** START TEXT SEGMENT **

Yes, final OLL/PLL and tons of luck (not crime) to get a skip will help. But I think it is secondary.


----------



## Drax (Apr 8, 2010)

Patience, determination and hard work.
As with everything else in life


----------



## stinkocheeze (Apr 8, 2010)

ThatGuy said:


> guys i'm trying to have a serious discussion because i want to get better so could you all please just drop the facepalming?
> 
> anyway. . a fundamental for turning would be like: (X is the face) use only X, X2, or X' no matter the circumstance. even if it takes and extra few moments at first think before you turn. ex. f2l turning Us. you just finish a pair and you begin looking for the next one. you do a U, find a pair, and do U' because the pair you found only works in the original orientation. that would be bad-not following the fundamentals. Another question to sub 15ers: how often do you do those kinds of turns as opposed to earlier when you were slower? like does it actually matter whether or not your turns follow the fundamental(the one i just put down)?



For Pro's, It's not all algorithm's and doing it from muscle memories. You have to have a quick mind. You also have to really really know what is happening when your applying the algorithm, not just letters. 

While your solving, they see things like: 
-I could use this technique from another method
-I could insert this f2l pair in a certain way so that it will cause this to happen.
-Hey, When i do this part of the cross, I will get a f2l pair connected
-Hey, I see a f2l pair, I will try and preserve it while doing cross

ect.


----------



## Lars Petrus (Apr 8, 2010)

ThatGuy said:


> I've done a bit of thinking about sports and other skill based activities and realized that the thing separating pros and amateurs are fundamentals. Take tennis, for example. The top seeded players all have fundamentally sound strokes. When you begin learning from a teacher, they teach you how to hit correctly. In higher levels of high school tennis, the good players have better strokes than the worse player. This also applies to a game like Go . The pros say that fundamentals are what make them different from amateurs. Basically, fundamentals are the most important. So, I was thinking that this should apply to cubing also. If so, this might change how one gets better at cubing. Does cubing have fundamentals that set WR holders above sub 30s? If so, what are the fundamentals?

** END TEXT SEGMENT **
** START RECORDS SHOWN **

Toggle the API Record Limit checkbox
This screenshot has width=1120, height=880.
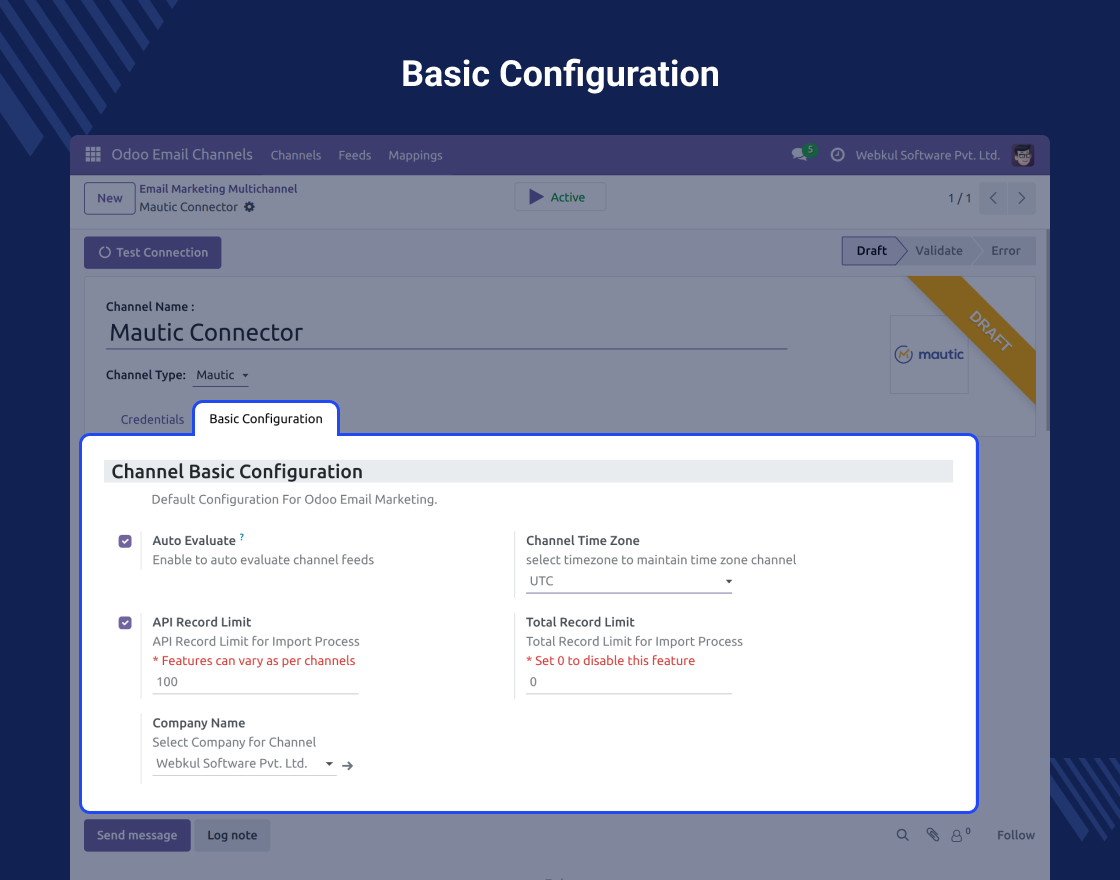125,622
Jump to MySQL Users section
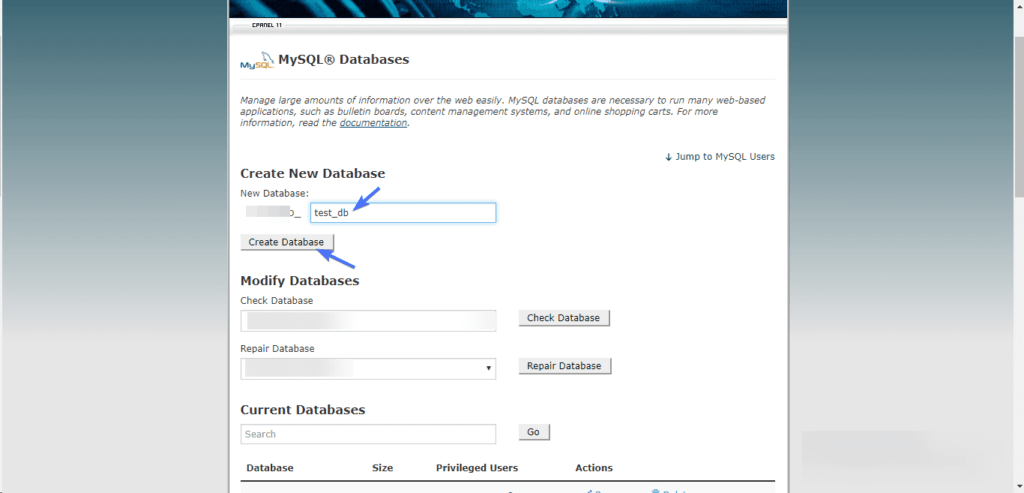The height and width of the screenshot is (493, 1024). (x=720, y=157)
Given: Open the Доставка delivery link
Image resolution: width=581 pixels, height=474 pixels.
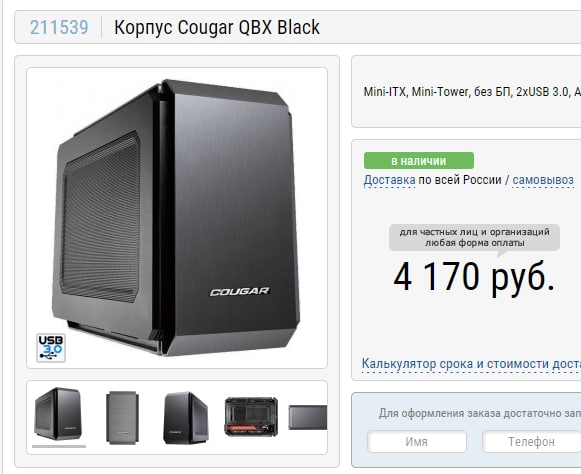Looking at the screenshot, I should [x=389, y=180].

** END RECORDS SHOWN **
** START RECORDS SHOWN **

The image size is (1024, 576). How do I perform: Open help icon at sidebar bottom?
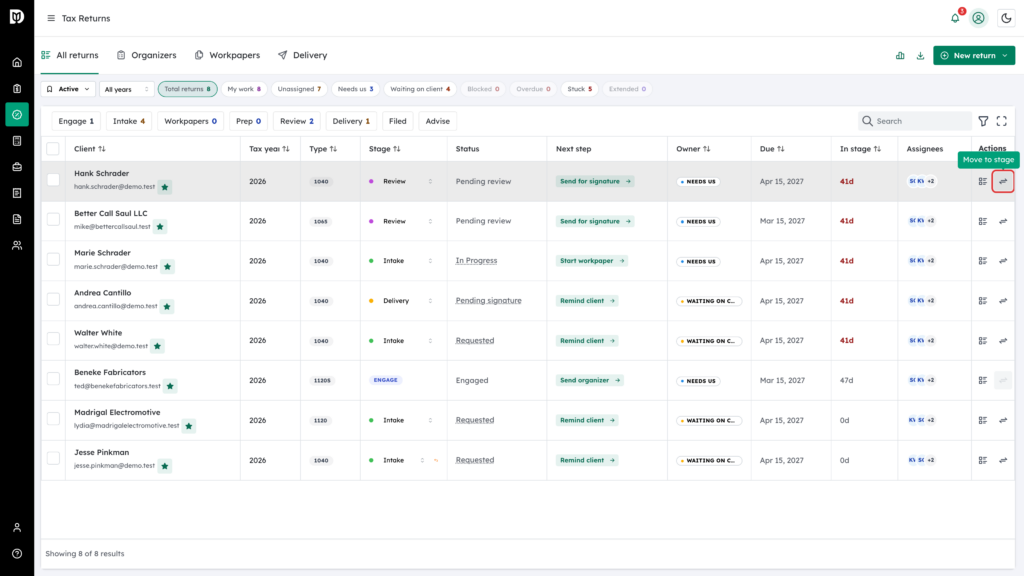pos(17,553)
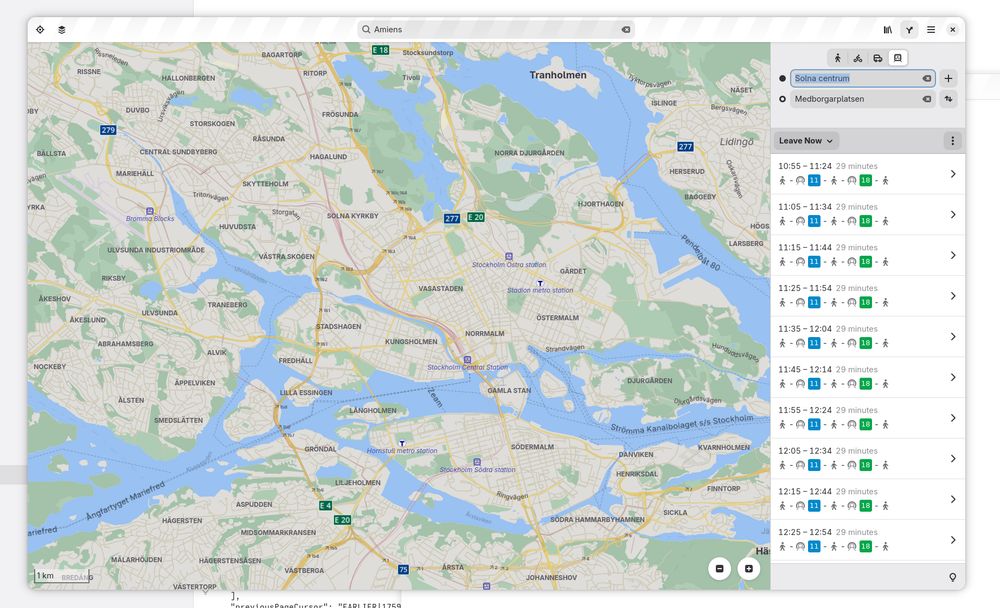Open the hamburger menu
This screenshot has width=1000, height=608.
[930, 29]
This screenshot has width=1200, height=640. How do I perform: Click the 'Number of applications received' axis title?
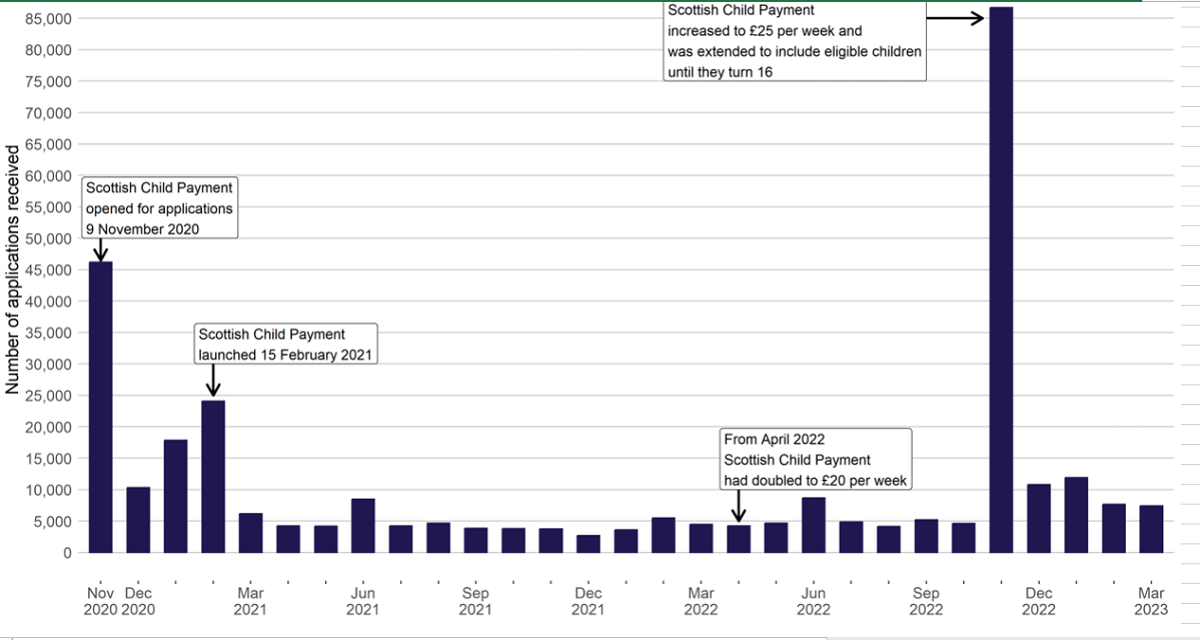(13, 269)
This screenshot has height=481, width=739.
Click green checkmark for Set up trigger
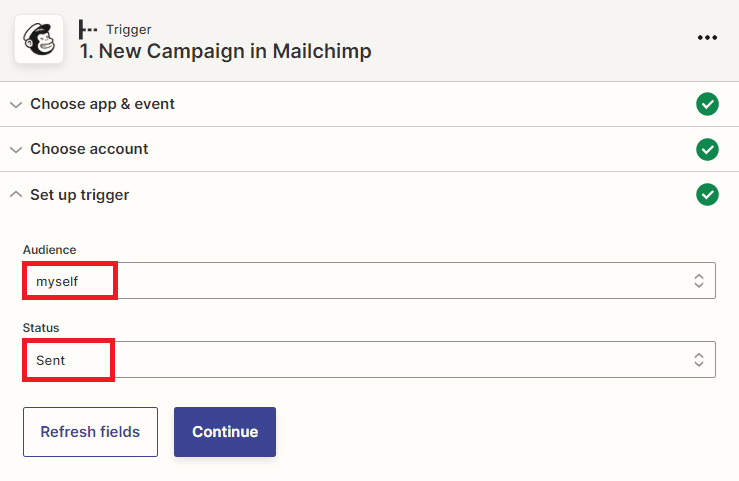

** END RECORDS SHOWN **
** START RECORDS SHOWN **

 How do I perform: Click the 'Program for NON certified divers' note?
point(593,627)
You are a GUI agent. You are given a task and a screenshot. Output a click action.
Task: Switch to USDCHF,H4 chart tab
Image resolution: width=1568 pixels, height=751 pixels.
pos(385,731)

** END RECORDS SHOWN **

**EXERCISE REQUIREMENTS**
1. In the cubing forum thread, reproduce word for word the passage between "As with everything" and "drop the facepalming?", inclusive.
2. In the cubing forum thread, list every thing that stinkocheeze's post says solvers see while solving.
3. Carry the cubing forum thread on from its final sentence.

**RESPONSES TO THE TASKS**
1.
As with everything else in life


----------



## stinkocheeze (Apr 8, 2010)

ThatGuy said:


> guys i'm trying to have a serious discussion because i want to get better so could you all please just drop the facepalming?

2.
- I could use this technique from another method
- I could insert this f2l pair in a certain way so that it will cause this to happen.
- Hey, When i do this part of the cross, I will get a f2l pair connected
- Hey, I see a f2l pair, I will try and preserve it while doing cross

3.
Those are some very good questions. But I think it's way too early to ask them for cubing. 

There are no cubing pros. There are even less professional trainers. Records are still improving very fast. The fundamentals are still in the process of being discovered, and no one knows what they will be. Give it another 10 years!


----------



## Innocence (Apr 8, 2010)

Lars Petrus said:


> There are no cubing pros. There are even less professional trainers.



There's a negative number of professional trainers?


I see where you're coming from, but are we that primitive in our sport? Surely we won't get to a point where the 3x3x3 times are 1.xx in competitive scenes.

We must have some form of fundamentals by now, it's just a question of what they are.


----------



## Dene (Apr 8, 2010)

Lars Petrus said:


> Those are some very good questions. But I think it's way too early to ask them for cubing.
> 
> There are no cubing pros. There are even less professional trainers. Records are still improving very fast. The fundamentals are still in the process of being discovered, and no one knows what they will be. Give it another 10 years!



I was about to say exactly this. At this stage of cubing, we have no idea what the fundamentals might be. At this stage all it takes to be the best is a lot of practise.


----------



## Gaétan Guimond (Apr 8, 2010)

http://www.youtube.com/watch?v=U2UiUDklVP8 

Pros or amateurs ???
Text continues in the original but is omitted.